Ernest et Célestine, pour commencer, a été décortiqué du point de vue technique par Ivan Rouveure, producteur exécutif chez Les Armateurs. Ambitieux, le film disposait d’un budget de 9,2 millions d’euros, le pilote ayant coûté 400 000€.  Ce dernier a été réalisé entièrement avec des méthodes traditionnelles, à l’aquarelle. Une approche qu’il a fallu changer pour le film, sous peine de faire exploser le budget… Afin d’optimiser les aides financières, le film a été réalisé dans trois pays : France (Ile-De-France et Poitou-Charente), Belgique et Luxembourg. 73% du budget était Français, les deux autres pays se partagèrent le reste du montant de façon relativement équitable.

 

Ivan Rouveure nous a présenté les coulisses de la réalisation, avec un amour manifeste de la tradition : les décors étaient encrés au brous de noix, puis aquarellés et scannés. Pour les personnages animés, une approche typée « à l’encre » a été choisie, avec des tracés ouverts réalisés sous Flash (pour les raisons financières évoquées plus haut). Le passage à la couleur était laissé à la charge des animateurs.

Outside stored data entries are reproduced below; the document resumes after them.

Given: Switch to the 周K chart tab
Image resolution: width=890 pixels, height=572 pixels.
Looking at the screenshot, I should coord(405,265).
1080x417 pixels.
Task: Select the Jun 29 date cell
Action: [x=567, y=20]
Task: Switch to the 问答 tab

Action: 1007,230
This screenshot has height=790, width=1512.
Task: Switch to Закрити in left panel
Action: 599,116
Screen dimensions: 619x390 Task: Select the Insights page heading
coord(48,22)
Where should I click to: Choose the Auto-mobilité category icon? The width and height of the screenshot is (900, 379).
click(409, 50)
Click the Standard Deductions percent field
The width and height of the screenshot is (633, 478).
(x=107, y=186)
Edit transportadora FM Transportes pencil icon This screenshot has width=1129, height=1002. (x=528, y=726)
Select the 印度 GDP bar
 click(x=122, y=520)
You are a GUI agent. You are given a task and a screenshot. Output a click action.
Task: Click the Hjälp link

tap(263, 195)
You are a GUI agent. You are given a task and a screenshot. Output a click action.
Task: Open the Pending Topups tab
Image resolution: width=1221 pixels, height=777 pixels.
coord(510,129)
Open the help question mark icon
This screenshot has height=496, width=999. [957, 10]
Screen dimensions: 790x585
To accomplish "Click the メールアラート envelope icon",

Les vidéos de making-of qui nous ont été présentées permettaient de bien saisir la minutie du processus qui a abouti au film, avec une production de 2,7 secondes d’animation en moyenne par jour.

Place ensuite au Magasin des Suicides, présenté par Jean-Louis Rizet (directeur d’Executive Toon Alliance) et Florian Thouret (directeur artistique chez Caribara Animation). Plus de trois ans de production, cinq coproducteurs francophones et 11,6 millions d’euros auront été nécessaires à Patrice Leconte pour réaliser son film. Là encore, plusieurs pays ont été impliqués : France, Canada, Belgique. 80 artistes étaient impliqués sur sa fabrication.

 

La conférence a été l’occasion de revenir sur les outils utilisés : ToonBoom a par exemple été utilisé pour passer du storyboard à l’animation. Les animateurs ont employé la technique du cut-out, autrement dit du papier découpé : les différents membres et éléments des personnages sont rigides, mais mobiles les uns par rapport aux autres.

 

 

 

 

Gros avantage car très peu de dessin à faire durant la production, tous les éléments (personnages sous différents angles) ayant été réalisés en préproduction. Des sets d’expressions et de mains avaient été préparés. Pour éviter un effet à la South Park, très figé, les personnages étaient très découpés, ce qui a permis un contrôle relativement fin de l’animation.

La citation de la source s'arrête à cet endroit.